The field we'd scouted belonged to a farmer whose land was just outside the perimeter of Winnipeg - closer to the city than the boys would have liked. We parked on the side of the road and loaded the quad with our gear by the light of our headlamps. A heavy fog had settled over the land which we silently hoped would lift before the arrival of the birds. When everything was loaded up, we all piled onto the quad and drove out over the foggy field. Hunting laws say that you can't start until 30 minutes before sun-up. That gave us about 30 minutes to pick our spot, lay out about 100 decoys and lie in wait. It was going to be tight.
The boys picked a spot with a windbreak on one side where I could safely hide in the scrub and watch. I had opted not to hunt this time since my training with firearms was extremely limited. Hunting geese requires enough skill that I felt it would be more dangerous than anything. Together we laid the goose decoys, approximately 100 of them, strategically around the field. In the soft light of dawn they looked real, even to my eyes. Once the field was staged, I went off to the field to sit on an overturned bucket, hidden beneath layers of camo, and waited for the arrival of the geese.
It didn't take long. As the fog slowly lifted and the stars gave way to the sun the honks of the geese could be heard in the distance. My brothers lay quietly in their blinds, guns poised, with Hannah by their side. Goose blinds look like camoflauge sleeping bags. Hunters lie in them to hide their shape. If the geese see them they just won't land. My brothers tell me that some geese are smarter than others and some days they're alert, other days they're oblivious.
From inside his blind, my brother called the geese in. He practices his goose call like a avid musician and he's exceptionally good at what he does. I've seen flocks that threatened to fly outside of their line of site change directions because of his call. It was incredible to watch.
When the geese fly directly overhead, the boys pop out of their blinds, guns in the air, and shoot. When the birds drop to the ground Hannah takes off at top speed and grabs them in her mouth. She has been trained to retrieve birds by following commands through a series of whistles and hand signals. She's amazing to watch. She'll bring back a bird whose body is close to the same size as hers, wings beating her in the face as she runs. My brother snatches up the bird, twists its neck so that it doesn't suffer any longer, and places it on the ground next to the blind. Hannah sits attentively awaiting her next task.
Goose and duck populations are at an all-time high so if you're worried about their numbers, you shouldn't be. They are, in fact, considered vermin in some places. A licensed goose hunter in Manitoba is allowed to shoot up to 6 geese per day.

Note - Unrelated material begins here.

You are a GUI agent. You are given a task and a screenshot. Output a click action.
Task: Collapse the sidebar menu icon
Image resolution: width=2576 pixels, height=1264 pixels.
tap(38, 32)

There are hundreds of thousands of geese in the Manitoba at this time of year, so filling this number wasn't difficult. Ducks Unlimited supports these hunts because they help control numbers, educate people about conservationism and promote a healthy respect for wildlife. There are currently programs for women hunters available through Ducks Unlimited and I am seriously considering joining. I just need to get my hunter safety.
When their tags were filled a few hours later, we packed up all the gear, said a quick thank you to the farmer who had let us hunt his land, and headed into town for breakfast. The geese would be cleaned later and cooked up for dinner. I couldn't wait to try my brother's famous slow-cooked goose breasts.
I've posted a little video of the goose hunt, taken from my iPhone. I hope you enjoy it!
Stay tuned for my another blog in the "Hunters are Locavores, too" series. Next: duck hunting
Slow-cooked goose breast
Clean and place two large goose breasts in a marinade of your choice for several hours or overnight. Slow-cook on low for a good eight hours. Once done, the goose will pull apart like pulled pork. You can eat it on sandwiches or on its own. Wild goose meat is red in colour and has a full-bodied flavour. It goes well with herb flavoured brown and wild rice, corn on the cob and any of the fall vegetables. An apple flavoured dessert really compliments this meal, as does a nice bottle of red wine. Bon appetit!